While that case did not specifically hold that the trial court rather than the jury was to determine whether the evidence was clear and convincing, subsequent cases of this court have indicated that this was the case. State v. Titworth, 255 N.W.2d 241 (Minn. 1977), discusses the " 'clear and convincing' standard" as one of the standards which must be met before evidence covered by an exception may be "admitted" by the trial court. And our recent decision in State v. Link, ___ N.W.2d ___ (Minn. 1979) also indicates that the issue is one of admissibility for the court to determine.
Support for this approach is found in D. Louisell and C. Mueller, Federal Evidence, § 140 (Supp. 1979), and J. Weinstein, Evidence — United States Rules, § 404 (Supp. 1978). The Eighth Circuit takes a similar approach. See United States v. Calvert, 523 F.2d 895, 906 (8th Cir. 1975), cert. denied, 424 U.S. 911, 96 S.Ct. 1106, 47 L.Ed.2d 314 (1976).
(b) We next turn to the issue of whether the trial court erred in admitting the evidence. Answering this question requires a consideration whether the evidence was clear and convincing, whether the evidence was relevant, and whether the potential of the evidence for unfair prejudice outweighed its relevance. We believe it obvious that the evidence was clear and convincing. We also believe it is clear that the evidence was relevant. While the prior conduct occurred about a year and a half earlier, that fact alone should not render the evidence inadmissible. The purpose of the requirement of close relation in time, place or modus operandi is to help insure that the other-crime evidence being admitted is relevant. Generally, the greater the similarity of the other crime to the crime charged in time, place or modus operandi, the greater the chance that the other crime is relevant. Here although the charged conduct and the prior conduct were not closely related in time, they were closely related in terms of place (both occurred in complainant's mother's apartment) and parties (defendant allegedly had sexual intercourse with complainant on the one occasion and tried to have intercourse with her and her friend on the prior occasion) and type of conduct (sexual intercourse was the goal on each occasion). Under these circumstances we do not believe that the trial court abused its discretion in determining that the evidence was relevant and that its relevance outweighed its potential for prejudice.
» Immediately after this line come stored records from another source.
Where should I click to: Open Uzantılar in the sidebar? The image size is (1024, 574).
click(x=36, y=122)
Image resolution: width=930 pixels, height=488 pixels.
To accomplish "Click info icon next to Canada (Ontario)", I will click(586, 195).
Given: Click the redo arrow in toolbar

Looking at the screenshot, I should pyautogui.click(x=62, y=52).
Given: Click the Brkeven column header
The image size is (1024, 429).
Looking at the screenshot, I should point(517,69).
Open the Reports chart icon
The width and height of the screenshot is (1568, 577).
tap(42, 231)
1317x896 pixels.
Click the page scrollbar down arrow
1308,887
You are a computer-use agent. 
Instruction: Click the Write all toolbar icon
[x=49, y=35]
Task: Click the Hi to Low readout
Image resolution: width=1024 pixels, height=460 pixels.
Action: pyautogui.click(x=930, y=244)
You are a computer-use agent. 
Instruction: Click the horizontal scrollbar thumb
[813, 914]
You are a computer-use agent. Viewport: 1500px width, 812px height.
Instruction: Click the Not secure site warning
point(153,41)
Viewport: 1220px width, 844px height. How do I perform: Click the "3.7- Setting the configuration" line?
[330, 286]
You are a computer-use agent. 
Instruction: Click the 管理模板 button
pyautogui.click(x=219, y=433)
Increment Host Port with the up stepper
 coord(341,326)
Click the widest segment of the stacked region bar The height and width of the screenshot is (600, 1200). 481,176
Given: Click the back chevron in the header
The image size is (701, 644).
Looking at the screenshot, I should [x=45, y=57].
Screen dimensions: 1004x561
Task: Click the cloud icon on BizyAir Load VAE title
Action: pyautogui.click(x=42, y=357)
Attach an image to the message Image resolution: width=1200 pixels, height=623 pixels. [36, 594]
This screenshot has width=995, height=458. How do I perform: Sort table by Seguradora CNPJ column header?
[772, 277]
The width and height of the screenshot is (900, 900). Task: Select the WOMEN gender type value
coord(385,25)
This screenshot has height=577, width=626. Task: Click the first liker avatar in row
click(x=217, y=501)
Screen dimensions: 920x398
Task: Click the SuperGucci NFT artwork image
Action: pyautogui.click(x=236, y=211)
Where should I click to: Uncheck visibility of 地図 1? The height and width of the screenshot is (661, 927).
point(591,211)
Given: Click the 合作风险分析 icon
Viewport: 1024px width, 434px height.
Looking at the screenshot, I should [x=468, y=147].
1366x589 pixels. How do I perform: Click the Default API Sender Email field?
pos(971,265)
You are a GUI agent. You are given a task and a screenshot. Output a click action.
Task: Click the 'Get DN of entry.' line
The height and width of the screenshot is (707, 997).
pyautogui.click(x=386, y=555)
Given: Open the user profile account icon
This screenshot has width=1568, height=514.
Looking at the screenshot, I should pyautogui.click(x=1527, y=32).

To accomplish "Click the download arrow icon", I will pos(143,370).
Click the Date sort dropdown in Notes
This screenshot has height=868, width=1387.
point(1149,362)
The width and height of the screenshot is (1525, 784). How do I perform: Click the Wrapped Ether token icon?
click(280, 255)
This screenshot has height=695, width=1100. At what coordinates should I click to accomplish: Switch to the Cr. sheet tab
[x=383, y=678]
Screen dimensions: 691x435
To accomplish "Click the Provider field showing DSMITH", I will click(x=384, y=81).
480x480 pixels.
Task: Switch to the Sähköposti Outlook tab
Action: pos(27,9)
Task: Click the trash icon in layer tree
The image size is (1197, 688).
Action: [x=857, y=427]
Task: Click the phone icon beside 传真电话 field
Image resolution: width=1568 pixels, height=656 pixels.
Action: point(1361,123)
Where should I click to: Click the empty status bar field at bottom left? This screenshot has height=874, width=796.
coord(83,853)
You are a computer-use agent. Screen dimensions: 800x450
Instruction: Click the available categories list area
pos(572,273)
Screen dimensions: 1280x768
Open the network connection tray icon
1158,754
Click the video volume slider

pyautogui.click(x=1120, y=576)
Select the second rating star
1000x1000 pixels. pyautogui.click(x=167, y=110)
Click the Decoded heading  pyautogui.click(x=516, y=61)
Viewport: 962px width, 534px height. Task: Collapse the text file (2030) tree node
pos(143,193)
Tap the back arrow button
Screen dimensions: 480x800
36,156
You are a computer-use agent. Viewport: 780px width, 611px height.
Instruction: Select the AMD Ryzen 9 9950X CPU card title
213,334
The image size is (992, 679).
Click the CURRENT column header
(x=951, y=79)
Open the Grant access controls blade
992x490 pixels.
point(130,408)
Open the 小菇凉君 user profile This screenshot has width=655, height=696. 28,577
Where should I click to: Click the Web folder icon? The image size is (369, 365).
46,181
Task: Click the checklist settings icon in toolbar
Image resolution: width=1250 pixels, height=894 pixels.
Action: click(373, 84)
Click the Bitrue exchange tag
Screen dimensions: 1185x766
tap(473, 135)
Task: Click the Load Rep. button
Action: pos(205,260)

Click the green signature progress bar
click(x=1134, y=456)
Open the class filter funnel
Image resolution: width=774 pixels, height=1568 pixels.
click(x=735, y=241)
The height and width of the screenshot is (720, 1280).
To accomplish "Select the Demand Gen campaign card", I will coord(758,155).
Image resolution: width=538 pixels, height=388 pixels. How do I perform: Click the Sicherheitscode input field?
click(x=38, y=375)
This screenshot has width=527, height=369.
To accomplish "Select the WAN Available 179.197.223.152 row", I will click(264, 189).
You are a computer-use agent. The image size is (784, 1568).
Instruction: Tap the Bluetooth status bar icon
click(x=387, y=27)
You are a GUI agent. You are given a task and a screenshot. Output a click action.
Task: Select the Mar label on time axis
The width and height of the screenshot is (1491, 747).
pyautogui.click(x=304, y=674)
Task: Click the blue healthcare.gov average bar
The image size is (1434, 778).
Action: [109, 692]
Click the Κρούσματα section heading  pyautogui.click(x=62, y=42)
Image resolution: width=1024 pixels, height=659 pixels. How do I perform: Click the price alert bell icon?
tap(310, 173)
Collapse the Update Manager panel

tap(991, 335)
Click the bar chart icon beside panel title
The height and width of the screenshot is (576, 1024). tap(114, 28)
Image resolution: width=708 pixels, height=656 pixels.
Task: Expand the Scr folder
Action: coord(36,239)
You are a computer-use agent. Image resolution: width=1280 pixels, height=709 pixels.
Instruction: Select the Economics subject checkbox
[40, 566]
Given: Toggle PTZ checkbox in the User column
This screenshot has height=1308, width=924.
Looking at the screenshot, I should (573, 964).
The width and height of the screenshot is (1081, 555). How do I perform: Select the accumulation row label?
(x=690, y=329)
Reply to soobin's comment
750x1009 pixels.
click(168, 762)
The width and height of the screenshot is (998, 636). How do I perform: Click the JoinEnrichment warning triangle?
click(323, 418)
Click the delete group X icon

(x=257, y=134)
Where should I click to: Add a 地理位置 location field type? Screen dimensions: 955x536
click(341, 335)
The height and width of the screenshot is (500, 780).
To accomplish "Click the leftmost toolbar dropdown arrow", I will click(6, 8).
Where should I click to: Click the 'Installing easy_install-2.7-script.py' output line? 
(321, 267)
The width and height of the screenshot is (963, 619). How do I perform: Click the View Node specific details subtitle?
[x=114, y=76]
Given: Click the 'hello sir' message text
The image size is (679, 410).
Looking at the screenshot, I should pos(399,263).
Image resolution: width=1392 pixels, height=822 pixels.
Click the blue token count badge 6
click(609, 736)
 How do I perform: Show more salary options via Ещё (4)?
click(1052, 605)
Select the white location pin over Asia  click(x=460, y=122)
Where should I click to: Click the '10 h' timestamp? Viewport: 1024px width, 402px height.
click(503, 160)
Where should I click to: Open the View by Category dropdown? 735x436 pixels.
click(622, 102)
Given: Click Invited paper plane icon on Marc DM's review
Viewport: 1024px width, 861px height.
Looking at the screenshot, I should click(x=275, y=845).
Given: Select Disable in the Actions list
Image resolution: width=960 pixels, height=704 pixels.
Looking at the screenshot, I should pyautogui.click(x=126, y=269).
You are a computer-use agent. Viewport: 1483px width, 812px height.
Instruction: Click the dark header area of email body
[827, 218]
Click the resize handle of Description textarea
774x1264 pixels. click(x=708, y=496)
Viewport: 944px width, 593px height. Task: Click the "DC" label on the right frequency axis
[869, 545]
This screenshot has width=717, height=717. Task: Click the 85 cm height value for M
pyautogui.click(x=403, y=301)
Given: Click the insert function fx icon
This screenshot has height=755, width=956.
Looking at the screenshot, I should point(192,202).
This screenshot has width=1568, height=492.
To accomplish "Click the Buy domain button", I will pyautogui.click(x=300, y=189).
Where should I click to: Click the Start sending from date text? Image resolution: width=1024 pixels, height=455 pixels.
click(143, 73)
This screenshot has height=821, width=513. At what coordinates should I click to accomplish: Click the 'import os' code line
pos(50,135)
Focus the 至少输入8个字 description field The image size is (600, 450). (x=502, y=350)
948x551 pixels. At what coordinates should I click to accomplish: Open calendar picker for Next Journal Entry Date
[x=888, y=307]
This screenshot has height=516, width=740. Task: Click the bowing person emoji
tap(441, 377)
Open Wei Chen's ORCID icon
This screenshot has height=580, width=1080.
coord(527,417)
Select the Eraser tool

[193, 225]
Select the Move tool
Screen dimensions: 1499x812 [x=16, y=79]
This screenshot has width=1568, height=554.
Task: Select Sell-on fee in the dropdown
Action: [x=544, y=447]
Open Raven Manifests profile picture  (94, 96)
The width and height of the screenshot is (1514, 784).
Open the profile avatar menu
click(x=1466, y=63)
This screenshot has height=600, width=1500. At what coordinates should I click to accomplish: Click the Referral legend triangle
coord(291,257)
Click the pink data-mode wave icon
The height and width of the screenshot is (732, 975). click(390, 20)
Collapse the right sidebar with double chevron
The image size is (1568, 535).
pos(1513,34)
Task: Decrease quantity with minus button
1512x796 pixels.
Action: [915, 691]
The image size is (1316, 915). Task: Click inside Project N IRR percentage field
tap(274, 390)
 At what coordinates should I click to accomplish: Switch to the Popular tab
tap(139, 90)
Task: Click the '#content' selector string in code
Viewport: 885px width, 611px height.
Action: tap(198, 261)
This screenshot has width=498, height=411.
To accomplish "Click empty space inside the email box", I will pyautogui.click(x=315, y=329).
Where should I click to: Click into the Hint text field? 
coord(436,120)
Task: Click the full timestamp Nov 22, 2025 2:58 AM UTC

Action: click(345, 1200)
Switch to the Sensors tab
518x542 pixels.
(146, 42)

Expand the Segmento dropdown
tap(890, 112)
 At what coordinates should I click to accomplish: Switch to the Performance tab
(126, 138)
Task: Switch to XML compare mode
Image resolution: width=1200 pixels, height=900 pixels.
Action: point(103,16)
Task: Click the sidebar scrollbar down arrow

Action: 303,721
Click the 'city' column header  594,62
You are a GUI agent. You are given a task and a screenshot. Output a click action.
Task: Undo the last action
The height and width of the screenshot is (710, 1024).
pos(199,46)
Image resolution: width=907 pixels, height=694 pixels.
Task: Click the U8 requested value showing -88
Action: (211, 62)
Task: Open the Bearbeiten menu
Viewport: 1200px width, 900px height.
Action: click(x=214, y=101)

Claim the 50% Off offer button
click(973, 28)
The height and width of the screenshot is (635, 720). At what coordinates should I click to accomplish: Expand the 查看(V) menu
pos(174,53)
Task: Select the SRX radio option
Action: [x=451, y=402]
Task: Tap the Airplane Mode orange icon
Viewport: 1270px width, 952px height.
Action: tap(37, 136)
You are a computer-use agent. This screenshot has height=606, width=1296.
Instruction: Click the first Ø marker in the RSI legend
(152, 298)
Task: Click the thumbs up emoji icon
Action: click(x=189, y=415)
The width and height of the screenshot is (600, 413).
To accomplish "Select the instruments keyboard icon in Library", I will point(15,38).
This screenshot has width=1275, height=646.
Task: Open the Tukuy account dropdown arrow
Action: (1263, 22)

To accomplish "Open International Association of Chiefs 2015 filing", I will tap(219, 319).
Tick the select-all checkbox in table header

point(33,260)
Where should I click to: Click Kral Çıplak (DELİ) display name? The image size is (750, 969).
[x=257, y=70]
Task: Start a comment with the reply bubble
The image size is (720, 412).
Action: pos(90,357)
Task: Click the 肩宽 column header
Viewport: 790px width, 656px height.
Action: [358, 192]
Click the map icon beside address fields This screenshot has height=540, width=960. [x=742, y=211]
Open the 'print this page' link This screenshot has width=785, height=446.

(c) The final issue is whether the trial court's cautionary instructions were inadequate. We need not address this issue since defense counsel did not object to the cautionary instructions which the trial court gave to the jury. Defendant, therefore, should be deemed to have forfeited his right to raise this issue on appeal. However, we note that the instruction of which defendant now complains is identical to the recommended instruction on testimony as to other crimes. See CRIMJIG 3.13.